2011-10-01 Thread ThorstenB
Hi,

finally had the time to complete the replay system overhaul. Thanks to 
everyone providing input. Some people had sent me longer wish lists – 
unfortunately I'm unable to fulfill all of them - at least not now :). 
But some things are still high on my list: specifically the option to 
easily save/load and stream recorded data using a format that doesn't 
break easily. Also, the option of taking over flight controls at any 
point during a replay. The latter isn't as easy as it sounds, since most 
FDMs don't really like being repositioned or even having the speed 
changed externally.

Another thing, since the topic was raised: since FG2.4.0 the multiplayer 
system is already aware of replay sessions - and already freezes the 
state. Other pilots are no longer annoyed by remote replay sessions. 
It's still a good idea though to start the replay only while in a 
parking position – since other MP players could still see your aircraft 
squatting the runway or frozen in mid-flight.

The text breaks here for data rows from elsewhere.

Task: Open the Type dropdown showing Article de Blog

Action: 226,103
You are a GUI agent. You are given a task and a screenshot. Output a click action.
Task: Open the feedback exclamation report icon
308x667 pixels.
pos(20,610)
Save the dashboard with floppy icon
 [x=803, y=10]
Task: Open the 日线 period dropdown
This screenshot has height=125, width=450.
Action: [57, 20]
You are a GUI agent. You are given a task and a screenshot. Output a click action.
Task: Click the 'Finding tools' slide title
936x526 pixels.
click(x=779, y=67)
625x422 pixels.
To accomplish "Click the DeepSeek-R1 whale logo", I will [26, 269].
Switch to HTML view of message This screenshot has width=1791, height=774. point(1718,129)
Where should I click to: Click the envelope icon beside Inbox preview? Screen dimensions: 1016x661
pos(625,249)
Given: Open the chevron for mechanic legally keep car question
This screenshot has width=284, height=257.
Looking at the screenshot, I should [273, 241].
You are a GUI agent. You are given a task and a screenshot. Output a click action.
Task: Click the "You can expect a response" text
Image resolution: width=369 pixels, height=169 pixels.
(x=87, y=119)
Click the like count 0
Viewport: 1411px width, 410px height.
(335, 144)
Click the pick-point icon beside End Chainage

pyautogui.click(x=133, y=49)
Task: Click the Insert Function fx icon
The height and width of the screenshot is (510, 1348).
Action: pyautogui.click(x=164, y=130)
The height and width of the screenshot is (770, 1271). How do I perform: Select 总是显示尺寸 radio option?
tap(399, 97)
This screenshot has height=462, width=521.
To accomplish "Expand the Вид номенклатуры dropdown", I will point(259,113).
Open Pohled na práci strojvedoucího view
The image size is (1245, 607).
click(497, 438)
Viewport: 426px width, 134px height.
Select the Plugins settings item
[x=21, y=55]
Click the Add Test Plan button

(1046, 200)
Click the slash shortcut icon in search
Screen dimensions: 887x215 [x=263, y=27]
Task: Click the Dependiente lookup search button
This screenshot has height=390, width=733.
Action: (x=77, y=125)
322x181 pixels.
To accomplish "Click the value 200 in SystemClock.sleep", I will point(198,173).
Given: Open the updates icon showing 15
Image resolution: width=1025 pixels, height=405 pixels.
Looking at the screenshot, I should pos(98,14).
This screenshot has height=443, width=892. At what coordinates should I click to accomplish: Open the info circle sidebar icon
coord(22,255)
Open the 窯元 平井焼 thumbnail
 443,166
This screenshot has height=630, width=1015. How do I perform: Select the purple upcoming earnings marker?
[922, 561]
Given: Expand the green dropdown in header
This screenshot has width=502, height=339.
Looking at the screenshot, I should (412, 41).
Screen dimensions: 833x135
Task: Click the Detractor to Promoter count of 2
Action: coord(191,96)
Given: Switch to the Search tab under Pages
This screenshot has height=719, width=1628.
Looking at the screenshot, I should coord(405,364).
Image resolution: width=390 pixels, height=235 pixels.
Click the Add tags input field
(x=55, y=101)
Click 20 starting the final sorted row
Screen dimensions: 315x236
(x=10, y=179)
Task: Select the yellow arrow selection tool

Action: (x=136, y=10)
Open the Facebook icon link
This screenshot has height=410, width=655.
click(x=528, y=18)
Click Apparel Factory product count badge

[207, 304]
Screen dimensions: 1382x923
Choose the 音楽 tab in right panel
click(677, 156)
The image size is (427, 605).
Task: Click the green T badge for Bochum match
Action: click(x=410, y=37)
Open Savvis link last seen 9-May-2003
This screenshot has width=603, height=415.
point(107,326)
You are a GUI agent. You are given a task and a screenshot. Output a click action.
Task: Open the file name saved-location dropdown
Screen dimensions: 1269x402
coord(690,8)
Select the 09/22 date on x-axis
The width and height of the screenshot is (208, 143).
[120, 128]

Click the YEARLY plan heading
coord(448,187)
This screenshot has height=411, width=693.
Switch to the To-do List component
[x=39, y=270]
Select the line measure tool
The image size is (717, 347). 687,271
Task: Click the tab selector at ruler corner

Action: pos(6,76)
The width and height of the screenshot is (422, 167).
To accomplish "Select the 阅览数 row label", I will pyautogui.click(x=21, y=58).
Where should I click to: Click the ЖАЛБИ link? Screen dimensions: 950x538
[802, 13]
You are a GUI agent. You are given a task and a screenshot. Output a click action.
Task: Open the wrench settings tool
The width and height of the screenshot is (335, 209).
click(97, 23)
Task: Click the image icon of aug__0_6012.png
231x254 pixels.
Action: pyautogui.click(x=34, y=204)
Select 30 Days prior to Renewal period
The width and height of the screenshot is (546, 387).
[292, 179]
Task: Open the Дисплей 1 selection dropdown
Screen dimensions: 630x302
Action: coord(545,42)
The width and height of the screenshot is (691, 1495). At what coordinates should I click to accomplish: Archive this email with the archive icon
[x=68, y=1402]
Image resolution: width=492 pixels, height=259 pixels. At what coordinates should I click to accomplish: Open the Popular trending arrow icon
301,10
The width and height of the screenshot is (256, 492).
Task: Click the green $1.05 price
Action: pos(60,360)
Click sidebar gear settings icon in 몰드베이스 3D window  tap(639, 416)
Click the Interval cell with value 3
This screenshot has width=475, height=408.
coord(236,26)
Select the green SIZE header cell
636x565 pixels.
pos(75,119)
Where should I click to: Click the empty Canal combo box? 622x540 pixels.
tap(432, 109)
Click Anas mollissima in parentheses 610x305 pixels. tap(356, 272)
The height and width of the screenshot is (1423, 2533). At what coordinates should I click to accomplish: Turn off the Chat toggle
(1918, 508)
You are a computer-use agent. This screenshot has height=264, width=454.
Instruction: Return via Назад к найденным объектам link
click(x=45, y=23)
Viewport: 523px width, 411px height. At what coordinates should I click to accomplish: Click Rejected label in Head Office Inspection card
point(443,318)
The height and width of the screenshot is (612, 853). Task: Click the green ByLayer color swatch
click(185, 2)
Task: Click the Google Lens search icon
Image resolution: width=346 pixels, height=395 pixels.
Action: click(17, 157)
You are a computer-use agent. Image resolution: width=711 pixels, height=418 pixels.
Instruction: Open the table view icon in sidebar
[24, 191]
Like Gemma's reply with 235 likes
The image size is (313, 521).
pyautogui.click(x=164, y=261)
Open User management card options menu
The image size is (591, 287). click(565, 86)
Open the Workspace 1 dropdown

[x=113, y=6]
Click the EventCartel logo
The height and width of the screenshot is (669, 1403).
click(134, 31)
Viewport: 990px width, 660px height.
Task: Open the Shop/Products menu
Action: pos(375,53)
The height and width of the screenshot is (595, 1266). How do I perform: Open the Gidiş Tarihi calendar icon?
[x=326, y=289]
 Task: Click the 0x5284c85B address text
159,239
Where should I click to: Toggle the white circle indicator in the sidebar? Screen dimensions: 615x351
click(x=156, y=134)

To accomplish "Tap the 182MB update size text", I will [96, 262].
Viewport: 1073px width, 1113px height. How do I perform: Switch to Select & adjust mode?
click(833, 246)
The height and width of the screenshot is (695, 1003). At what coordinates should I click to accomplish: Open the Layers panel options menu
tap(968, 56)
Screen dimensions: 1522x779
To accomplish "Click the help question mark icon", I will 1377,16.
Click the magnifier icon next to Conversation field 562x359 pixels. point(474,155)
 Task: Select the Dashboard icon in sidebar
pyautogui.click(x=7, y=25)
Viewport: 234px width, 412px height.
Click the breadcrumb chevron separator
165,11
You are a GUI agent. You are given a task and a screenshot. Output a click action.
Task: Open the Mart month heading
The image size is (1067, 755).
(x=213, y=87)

Now to the overhaul: main improvement is the option of making it work 
properly with any type of aircraft and any custom properties. The old 
system only worked perfectly with certain propeller aircraft and piston 
engines.

Important to mention though: by default, nothing changes for existing 
aircraft. The old system already covered a huge number of properties - 
but it's impossible to just record everything. I did some tests trying 
to auto-detect aircraft types and properties to be recorded - but that 
cannot really work with all aircraft for a number of reasons.  And any 
fixed selection eventually doesn't work perfectly with some aircraft. 
Hence, it seems a better idea to avoid any kind of guessing and 
hard-coded logic - and rely on configuration alone. The default, 
obviously, is the same set as hard-coded for FG2.4 and earlier.

The new system is still easy to adapt since several ready-to-use 
configuration files are available - which simply need to be included, 
depending on aircraft/engine/.. type. And it's not much more work to 
customize.

For those interested, there's a README.flightrecorder in the Docs 
folder. There's also a few examples in fgdata showing different levels 
of customization: the ASK13 (glider), the c172p (prop/piston), the 
b1900d (turboprop), the UH-1 (helicopter), and the 777-200ER (jet).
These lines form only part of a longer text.